> [What is being asked] Your response should match the records line for line.

> [Exercise materials]
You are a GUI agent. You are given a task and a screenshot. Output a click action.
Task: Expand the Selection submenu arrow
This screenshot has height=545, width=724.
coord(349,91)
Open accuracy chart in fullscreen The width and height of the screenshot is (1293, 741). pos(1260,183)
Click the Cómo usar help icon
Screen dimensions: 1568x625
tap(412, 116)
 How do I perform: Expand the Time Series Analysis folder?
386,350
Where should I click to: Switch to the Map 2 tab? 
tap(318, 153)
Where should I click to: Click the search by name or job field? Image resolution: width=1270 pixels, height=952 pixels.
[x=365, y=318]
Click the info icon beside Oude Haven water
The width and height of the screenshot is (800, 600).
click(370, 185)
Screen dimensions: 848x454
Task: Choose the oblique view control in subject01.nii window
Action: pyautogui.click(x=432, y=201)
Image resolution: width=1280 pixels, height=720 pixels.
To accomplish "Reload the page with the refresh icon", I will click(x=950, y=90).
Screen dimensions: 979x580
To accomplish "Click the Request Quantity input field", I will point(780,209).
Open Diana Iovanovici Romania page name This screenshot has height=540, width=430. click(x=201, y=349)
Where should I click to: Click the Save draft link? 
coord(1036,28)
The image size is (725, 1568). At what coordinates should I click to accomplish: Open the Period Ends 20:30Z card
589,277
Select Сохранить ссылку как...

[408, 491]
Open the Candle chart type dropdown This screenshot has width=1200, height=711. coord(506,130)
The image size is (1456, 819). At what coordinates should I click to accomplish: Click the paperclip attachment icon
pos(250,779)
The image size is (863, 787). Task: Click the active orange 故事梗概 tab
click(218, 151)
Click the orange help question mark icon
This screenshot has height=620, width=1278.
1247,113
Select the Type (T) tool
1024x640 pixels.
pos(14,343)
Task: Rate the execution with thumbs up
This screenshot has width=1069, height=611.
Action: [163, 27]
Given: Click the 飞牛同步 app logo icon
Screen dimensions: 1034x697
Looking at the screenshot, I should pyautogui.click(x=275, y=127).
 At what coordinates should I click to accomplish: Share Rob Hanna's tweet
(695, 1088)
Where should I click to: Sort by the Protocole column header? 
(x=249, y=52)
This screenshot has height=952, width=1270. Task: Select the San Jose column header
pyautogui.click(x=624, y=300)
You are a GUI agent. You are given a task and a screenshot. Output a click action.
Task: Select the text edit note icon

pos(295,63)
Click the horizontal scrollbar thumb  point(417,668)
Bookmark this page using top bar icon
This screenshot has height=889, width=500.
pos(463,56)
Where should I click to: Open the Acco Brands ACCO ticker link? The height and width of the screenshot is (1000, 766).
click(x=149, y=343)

> [Answer for this exercise]
You are a GUI agent. You are given a task and a screenshot. Output a click action.
Task: Expand the Selection submenu arrow
This screenshot has height=545, width=724.
coord(349,91)
Open accuracy chart in fullscreen The width and height of the screenshot is (1293, 741). pos(1260,183)
Click the Cómo usar help icon
Screen dimensions: 1568x625
tap(412, 116)
 How do I perform: Expand the Time Series Analysis folder?
386,350
Where should I click to: Switch to the Map 2 tab? 
tap(318, 153)
Where should I click to: Click the search by name or job field? Image resolution: width=1270 pixels, height=952 pixels.
[x=365, y=318]
Click the info icon beside Oude Haven water
The width and height of the screenshot is (800, 600).
click(370, 185)
Screen dimensions: 848x454
Task: Choose the oblique view control in subject01.nii window
Action: pyautogui.click(x=432, y=201)
Image resolution: width=1280 pixels, height=720 pixels.
To accomplish "Reload the page with the refresh icon", I will click(x=950, y=90).
Screen dimensions: 979x580
To accomplish "Click the Request Quantity input field", I will point(780,209).
Open Diana Iovanovici Romania page name This screenshot has height=540, width=430. click(x=201, y=349)
Where should I click to: Click the Save draft link? 
coord(1036,28)
The image size is (725, 1568). At what coordinates should I click to accomplish: Open the Period Ends 20:30Z card
589,277
Select Сохранить ссылку как...

[408, 491]
Open the Candle chart type dropdown This screenshot has width=1200, height=711. coord(506,130)
The image size is (1456, 819). At what coordinates should I click to accomplish: Click the paperclip attachment icon
pos(250,779)
The image size is (863, 787). Task: Click the active orange 故事梗概 tab
click(218, 151)
Click the orange help question mark icon
This screenshot has height=620, width=1278.
1247,113
Select the Type (T) tool
1024x640 pixels.
pos(14,343)
Task: Rate the execution with thumbs up
This screenshot has width=1069, height=611.
Action: [163, 27]
Given: Click the 飞牛同步 app logo icon
Screen dimensions: 1034x697
Looking at the screenshot, I should pyautogui.click(x=275, y=127).
 At what coordinates should I click to accomplish: Share Rob Hanna's tweet
(695, 1088)
Where should I click to: Sort by the Protocole column header? 
(x=249, y=52)
This screenshot has height=952, width=1270. Task: Select the San Jose column header
pyautogui.click(x=624, y=300)
You are a GUI agent. You are given a task and a screenshot. Output a click action.
Task: Select the text edit note icon

pos(295,63)
Click the horizontal scrollbar thumb  point(417,668)
Bookmark this page using top bar icon
This screenshot has height=889, width=500.
pos(463,56)
Where should I click to: Open the Acco Brands ACCO ticker link? The height and width of the screenshot is (1000, 766).
click(x=149, y=343)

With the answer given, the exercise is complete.